[Excerpts from a dataset]
■ ■ ■

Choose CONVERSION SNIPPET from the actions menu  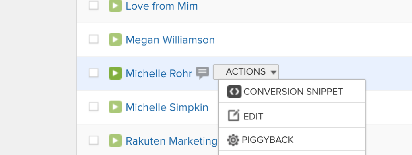(x=292, y=92)
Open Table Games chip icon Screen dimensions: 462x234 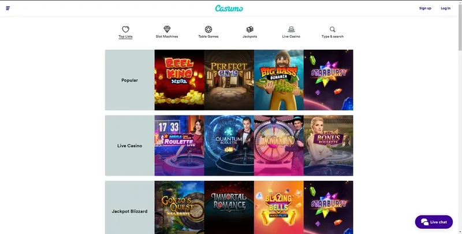click(208, 29)
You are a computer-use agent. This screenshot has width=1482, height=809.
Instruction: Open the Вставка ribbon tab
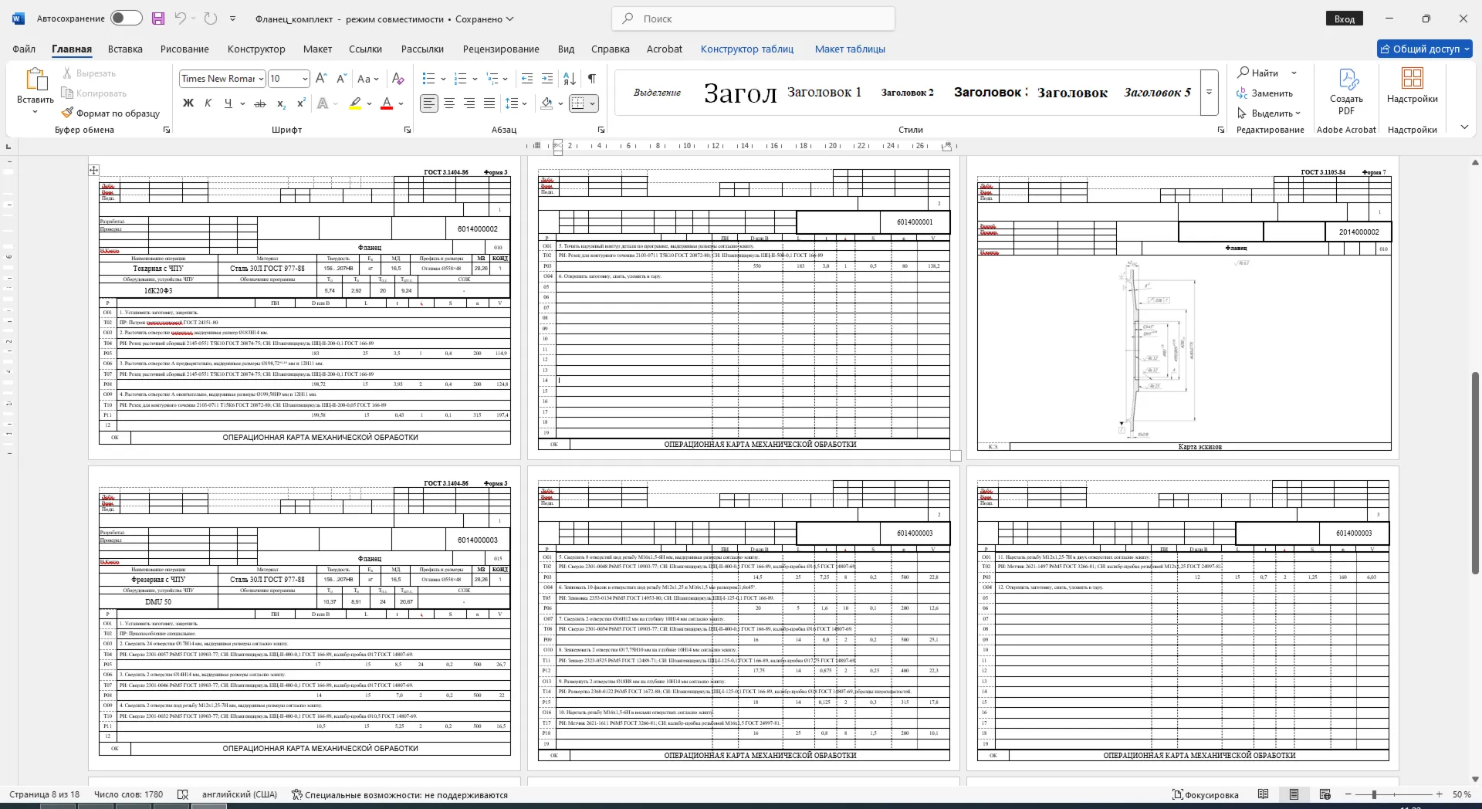pos(125,49)
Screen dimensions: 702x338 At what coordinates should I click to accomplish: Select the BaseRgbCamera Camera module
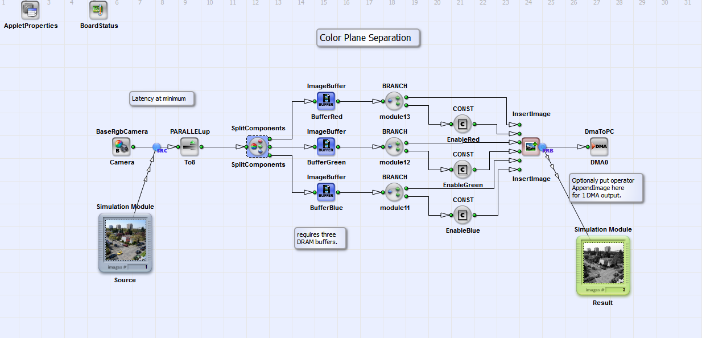[121, 147]
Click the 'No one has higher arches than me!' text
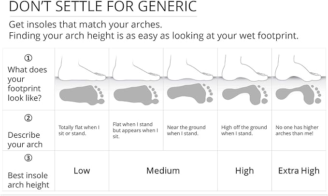This screenshot has height=196, width=328. pos(295,131)
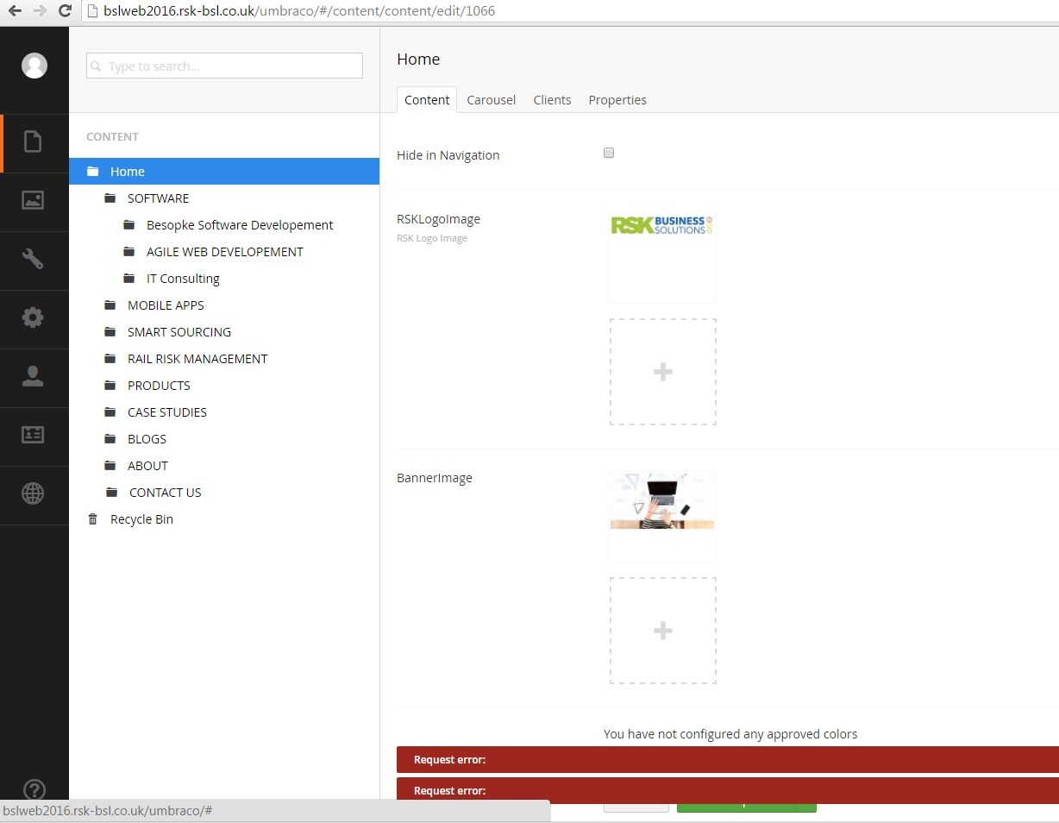Click the user avatar icon

point(34,66)
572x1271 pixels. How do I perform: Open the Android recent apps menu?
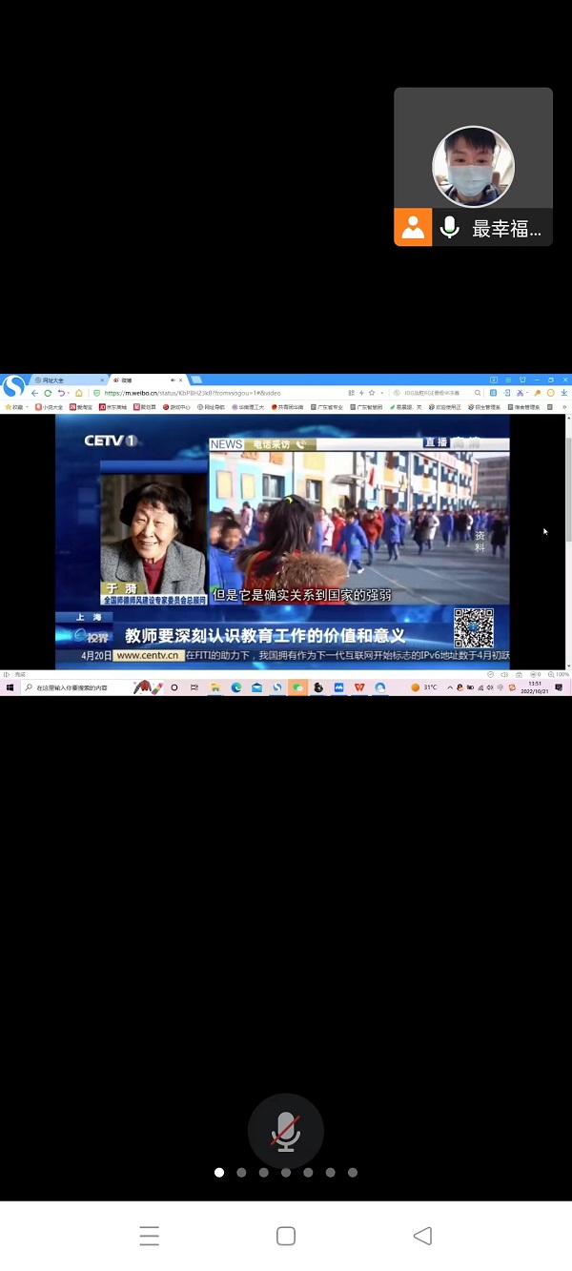point(149,1236)
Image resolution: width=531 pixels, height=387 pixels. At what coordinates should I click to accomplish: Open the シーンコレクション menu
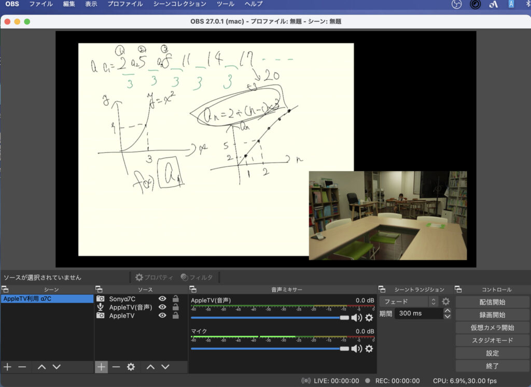click(179, 4)
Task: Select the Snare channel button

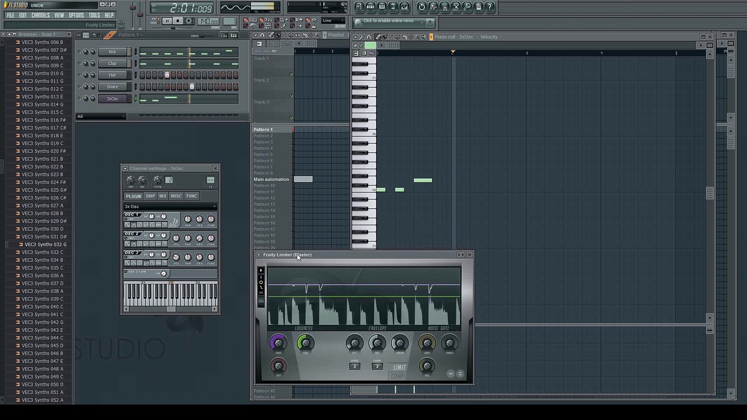Action: coord(112,86)
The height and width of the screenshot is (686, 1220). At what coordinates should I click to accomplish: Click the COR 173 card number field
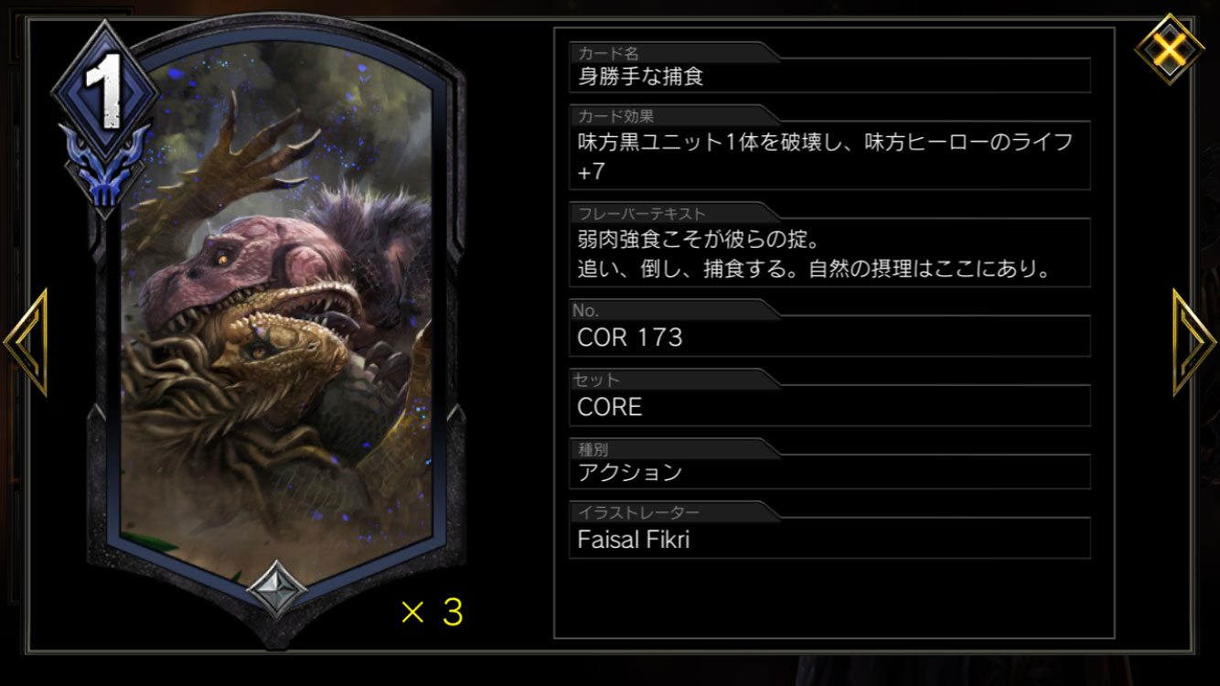829,337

■ ■ ■

→ What you are asked to do
From the line that contains "572x1271 pixels. How" to the last line of the records above, copy each line exactly, both ends included, and leave the pictures out.

→ Exercise output
572x1271 pixels. How do I perform: Open the Android recent apps menu?
point(149,1236)
Image resolution: width=531 pixels, height=387 pixels. At what coordinates should I click to accomplish: Open the シーンコレクション menu
click(179, 4)
Task: Select the Snare channel button

Action: coord(112,86)
The height and width of the screenshot is (686, 1220). At what coordinates should I click to accomplish: Click the COR 173 card number field
829,337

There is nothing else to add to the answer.